## Task to carry out
With the string "will" as the filter, copy each matching line from the records.
= Beginning of Section =
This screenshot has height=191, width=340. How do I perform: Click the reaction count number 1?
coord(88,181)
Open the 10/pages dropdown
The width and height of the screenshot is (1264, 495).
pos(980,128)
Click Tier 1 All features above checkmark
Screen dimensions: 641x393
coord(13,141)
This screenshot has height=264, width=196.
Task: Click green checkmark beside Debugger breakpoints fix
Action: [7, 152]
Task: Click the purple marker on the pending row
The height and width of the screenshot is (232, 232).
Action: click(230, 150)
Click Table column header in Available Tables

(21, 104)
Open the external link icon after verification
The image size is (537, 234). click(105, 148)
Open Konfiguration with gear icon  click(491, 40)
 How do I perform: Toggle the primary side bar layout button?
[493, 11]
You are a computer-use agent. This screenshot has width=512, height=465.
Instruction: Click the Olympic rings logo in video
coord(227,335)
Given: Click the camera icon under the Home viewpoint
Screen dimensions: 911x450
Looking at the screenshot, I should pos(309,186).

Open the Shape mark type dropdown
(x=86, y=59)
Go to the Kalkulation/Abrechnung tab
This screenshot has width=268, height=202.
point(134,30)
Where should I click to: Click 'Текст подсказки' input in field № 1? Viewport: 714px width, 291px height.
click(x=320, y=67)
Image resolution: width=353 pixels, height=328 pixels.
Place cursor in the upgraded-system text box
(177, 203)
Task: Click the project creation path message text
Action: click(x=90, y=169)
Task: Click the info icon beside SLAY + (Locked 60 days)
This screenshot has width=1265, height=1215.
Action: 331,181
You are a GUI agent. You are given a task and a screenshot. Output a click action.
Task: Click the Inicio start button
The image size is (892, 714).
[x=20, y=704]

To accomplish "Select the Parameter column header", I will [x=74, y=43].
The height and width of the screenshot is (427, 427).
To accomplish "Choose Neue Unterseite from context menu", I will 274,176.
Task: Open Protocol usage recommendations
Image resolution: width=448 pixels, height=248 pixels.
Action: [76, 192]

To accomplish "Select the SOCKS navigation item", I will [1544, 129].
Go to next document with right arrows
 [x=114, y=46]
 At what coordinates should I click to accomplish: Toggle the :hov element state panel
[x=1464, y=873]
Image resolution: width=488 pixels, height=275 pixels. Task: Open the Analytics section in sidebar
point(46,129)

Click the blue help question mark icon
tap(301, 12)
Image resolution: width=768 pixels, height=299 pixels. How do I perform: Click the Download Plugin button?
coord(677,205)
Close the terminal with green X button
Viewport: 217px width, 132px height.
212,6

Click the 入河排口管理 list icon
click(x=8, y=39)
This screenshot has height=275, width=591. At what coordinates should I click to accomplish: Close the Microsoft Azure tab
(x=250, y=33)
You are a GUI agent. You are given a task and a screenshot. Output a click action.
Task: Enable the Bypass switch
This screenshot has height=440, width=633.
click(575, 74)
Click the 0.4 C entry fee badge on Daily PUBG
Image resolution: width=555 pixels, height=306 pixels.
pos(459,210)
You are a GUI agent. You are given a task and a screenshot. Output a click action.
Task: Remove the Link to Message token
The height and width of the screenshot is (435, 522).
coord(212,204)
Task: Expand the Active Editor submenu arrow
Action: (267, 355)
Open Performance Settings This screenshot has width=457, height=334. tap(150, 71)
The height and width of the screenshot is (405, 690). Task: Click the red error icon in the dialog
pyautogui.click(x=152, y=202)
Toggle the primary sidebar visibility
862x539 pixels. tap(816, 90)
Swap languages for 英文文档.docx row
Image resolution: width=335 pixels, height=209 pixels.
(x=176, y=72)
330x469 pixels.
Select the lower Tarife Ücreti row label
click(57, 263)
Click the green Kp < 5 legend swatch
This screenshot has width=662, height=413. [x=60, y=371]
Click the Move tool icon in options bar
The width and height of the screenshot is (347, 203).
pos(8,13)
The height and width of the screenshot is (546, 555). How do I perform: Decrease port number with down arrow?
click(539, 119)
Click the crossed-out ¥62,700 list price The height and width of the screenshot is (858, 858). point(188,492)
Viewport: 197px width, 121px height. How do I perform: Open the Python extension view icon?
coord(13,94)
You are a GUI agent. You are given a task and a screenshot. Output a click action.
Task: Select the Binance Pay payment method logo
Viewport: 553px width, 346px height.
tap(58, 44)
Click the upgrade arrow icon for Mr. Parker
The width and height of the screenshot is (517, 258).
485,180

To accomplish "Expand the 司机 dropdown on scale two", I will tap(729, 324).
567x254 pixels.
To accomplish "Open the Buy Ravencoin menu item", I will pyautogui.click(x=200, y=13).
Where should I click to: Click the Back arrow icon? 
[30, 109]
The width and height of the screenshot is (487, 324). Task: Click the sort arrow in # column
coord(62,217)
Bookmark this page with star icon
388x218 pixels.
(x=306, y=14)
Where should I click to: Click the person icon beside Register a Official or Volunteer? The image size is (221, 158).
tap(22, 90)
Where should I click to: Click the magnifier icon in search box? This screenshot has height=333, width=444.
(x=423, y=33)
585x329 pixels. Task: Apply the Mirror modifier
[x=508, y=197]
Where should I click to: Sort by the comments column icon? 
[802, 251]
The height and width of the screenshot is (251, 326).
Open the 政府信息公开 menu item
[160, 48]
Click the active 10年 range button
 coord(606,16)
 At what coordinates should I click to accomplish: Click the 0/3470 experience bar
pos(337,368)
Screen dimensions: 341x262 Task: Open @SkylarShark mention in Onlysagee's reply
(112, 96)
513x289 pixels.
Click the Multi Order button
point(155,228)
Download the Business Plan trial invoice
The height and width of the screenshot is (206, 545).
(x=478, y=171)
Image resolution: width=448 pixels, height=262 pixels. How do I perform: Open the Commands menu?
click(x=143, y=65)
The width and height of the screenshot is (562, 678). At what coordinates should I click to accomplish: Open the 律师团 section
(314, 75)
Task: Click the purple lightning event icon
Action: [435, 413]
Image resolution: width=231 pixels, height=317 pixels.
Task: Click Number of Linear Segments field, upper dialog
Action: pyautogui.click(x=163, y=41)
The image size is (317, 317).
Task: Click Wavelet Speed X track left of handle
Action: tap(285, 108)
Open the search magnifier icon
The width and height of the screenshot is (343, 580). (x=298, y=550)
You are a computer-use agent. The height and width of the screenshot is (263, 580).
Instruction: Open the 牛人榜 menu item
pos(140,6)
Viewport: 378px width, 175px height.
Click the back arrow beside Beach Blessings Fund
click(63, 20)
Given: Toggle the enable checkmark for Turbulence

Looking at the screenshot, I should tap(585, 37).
= End of Section =
## Response to the task
To accomplish "Select the Parameter column header", I will [x=74, y=43].
To accomplish "Choose Neue Unterseite from context menu", I will 274,176.
To accomplish "Select the SOCKS navigation item", I will [1544, 129].
To accomplish "Expand the 司机 dropdown on scale two", I will tap(729, 324).
To accomplish "Open the Buy Ravencoin menu item", I will pyautogui.click(x=200, y=13).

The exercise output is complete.